## AIM OF THE EXERCISE:
What is needed is an exact copy of every record.

## MATERIAL TO PROCESS:
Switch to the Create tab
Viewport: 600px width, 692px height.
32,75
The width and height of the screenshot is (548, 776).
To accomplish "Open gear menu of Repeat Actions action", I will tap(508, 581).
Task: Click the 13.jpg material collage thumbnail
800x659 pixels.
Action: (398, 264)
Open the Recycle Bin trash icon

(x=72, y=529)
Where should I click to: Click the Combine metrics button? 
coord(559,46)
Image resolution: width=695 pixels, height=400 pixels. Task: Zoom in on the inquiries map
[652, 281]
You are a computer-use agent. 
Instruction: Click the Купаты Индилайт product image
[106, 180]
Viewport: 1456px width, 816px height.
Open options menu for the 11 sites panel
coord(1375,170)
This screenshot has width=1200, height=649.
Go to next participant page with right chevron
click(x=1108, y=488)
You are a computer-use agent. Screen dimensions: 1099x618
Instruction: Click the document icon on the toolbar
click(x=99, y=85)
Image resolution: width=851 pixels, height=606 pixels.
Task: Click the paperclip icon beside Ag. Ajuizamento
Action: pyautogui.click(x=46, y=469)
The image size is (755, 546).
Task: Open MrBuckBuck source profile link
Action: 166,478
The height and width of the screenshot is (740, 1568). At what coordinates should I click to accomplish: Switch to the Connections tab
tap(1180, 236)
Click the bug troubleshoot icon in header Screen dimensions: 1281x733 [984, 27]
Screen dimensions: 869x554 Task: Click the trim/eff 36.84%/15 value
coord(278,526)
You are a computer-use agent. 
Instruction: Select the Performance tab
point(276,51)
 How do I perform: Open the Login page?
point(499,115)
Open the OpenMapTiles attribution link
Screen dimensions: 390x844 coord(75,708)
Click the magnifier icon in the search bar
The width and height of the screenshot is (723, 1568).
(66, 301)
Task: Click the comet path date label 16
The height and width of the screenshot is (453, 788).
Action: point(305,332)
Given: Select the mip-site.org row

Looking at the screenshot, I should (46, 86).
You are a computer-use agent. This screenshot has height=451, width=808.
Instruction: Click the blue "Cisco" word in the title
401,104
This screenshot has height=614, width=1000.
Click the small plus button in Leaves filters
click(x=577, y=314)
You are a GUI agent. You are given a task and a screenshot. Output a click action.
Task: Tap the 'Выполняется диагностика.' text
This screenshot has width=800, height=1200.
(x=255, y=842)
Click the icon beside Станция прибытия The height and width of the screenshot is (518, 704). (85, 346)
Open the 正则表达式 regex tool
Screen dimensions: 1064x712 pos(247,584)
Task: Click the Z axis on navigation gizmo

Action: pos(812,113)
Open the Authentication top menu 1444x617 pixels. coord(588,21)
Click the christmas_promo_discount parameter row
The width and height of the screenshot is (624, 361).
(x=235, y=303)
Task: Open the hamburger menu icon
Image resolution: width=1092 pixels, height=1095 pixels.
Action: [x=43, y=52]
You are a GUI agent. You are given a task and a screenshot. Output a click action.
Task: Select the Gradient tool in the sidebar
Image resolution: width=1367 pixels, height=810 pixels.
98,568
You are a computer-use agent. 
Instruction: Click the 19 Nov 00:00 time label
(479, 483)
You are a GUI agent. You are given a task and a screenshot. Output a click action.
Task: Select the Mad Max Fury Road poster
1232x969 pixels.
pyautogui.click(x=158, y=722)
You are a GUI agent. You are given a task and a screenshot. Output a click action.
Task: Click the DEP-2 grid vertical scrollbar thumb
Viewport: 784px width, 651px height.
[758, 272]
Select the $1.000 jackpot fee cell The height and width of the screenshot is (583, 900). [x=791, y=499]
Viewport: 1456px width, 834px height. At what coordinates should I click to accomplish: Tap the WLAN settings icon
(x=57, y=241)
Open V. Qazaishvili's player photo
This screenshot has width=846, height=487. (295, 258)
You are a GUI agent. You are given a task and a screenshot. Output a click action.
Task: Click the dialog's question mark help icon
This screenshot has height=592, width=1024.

## OUTPUT FOR THIS TASK:
Switch to the Create tab
Viewport: 600px width, 692px height.
32,75
The width and height of the screenshot is (548, 776).
To accomplish "Open gear menu of Repeat Actions action", I will tap(508, 581).
Task: Click the 13.jpg material collage thumbnail
800x659 pixels.
Action: (398, 264)
Open the Recycle Bin trash icon

(x=72, y=529)
Where should I click to: Click the Combine metrics button? 
coord(559,46)
Image resolution: width=695 pixels, height=400 pixels. Task: Zoom in on the inquiries map
[652, 281]
You are a computer-use agent. 
Instruction: Click the Купаты Индилайт product image
[106, 180]
Viewport: 1456px width, 816px height.
Open options menu for the 11 sites panel
coord(1375,170)
This screenshot has width=1200, height=649.
Go to next participant page with right chevron
click(x=1108, y=488)
You are a computer-use agent. Screen dimensions: 1099x618
Instruction: Click the document icon on the toolbar
click(x=99, y=85)
Image resolution: width=851 pixels, height=606 pixels.
Task: Click the paperclip icon beside Ag. Ajuizamento
Action: pyautogui.click(x=46, y=469)
The image size is (755, 546).
Task: Open MrBuckBuck source profile link
Action: 166,478
The height and width of the screenshot is (740, 1568). At what coordinates should I click to accomplish: Switch to the Connections tab
tap(1180, 236)
Click the bug troubleshoot icon in header Screen dimensions: 1281x733 [984, 27]
Screen dimensions: 869x554 Task: Click the trim/eff 36.84%/15 value
coord(278,526)
You are a computer-use agent. 
Instruction: Select the Performance tab
point(276,51)
 How do I perform: Open the Login page?
point(499,115)
Open the OpenMapTiles attribution link
Screen dimensions: 390x844 coord(75,708)
Click the magnifier icon in the search bar
The width and height of the screenshot is (723, 1568).
(66, 301)
Task: Click the comet path date label 16
The height and width of the screenshot is (453, 788).
Action: point(305,332)
Given: Select the mip-site.org row

Looking at the screenshot, I should (46, 86).
You are a computer-use agent. This screenshot has height=451, width=808.
Instruction: Click the blue "Cisco" word in the title
401,104
This screenshot has height=614, width=1000.
Click the small plus button in Leaves filters
click(x=577, y=314)
You are a GUI agent. You are given a task and a screenshot. Output a click action.
Task: Tap the 'Выполняется диагностика.' text
This screenshot has width=800, height=1200.
(x=255, y=842)
Click the icon beside Станция прибытия The height and width of the screenshot is (518, 704). (85, 346)
Open the 正则表达式 regex tool
Screen dimensions: 1064x712 pos(247,584)
Task: Click the Z axis on navigation gizmo

Action: pos(812,113)
Open the Authentication top menu 1444x617 pixels. coord(588,21)
Click the christmas_promo_discount parameter row
The width and height of the screenshot is (624, 361).
(x=235, y=303)
Task: Open the hamburger menu icon
Image resolution: width=1092 pixels, height=1095 pixels.
Action: [x=43, y=52]
You are a GUI agent. You are given a task and a screenshot. Output a click action.
Task: Select the Gradient tool in the sidebar
Image resolution: width=1367 pixels, height=810 pixels.
98,568
You are a computer-use agent. 
Instruction: Click the 19 Nov 00:00 time label
(479, 483)
You are a GUI agent. You are given a task and a screenshot. Output a click action.
Task: Select the Mad Max Fury Road poster
1232x969 pixels.
pyautogui.click(x=158, y=722)
You are a GUI agent. You are given a task and a screenshot. Output a click action.
Task: Click the DEP-2 grid vertical scrollbar thumb
Viewport: 784px width, 651px height.
[758, 272]
Select the $1.000 jackpot fee cell The height and width of the screenshot is (583, 900). [x=791, y=499]
Viewport: 1456px width, 834px height. At what coordinates should I click to accomplish: Tap the WLAN settings icon
(x=57, y=241)
Open V. Qazaishvili's player photo
This screenshot has width=846, height=487. (295, 258)
You are a GUI agent. You are given a task and a screenshot. Output a click action.
Task: Click the dialog's question mark help icon
This screenshot has height=592, width=1024.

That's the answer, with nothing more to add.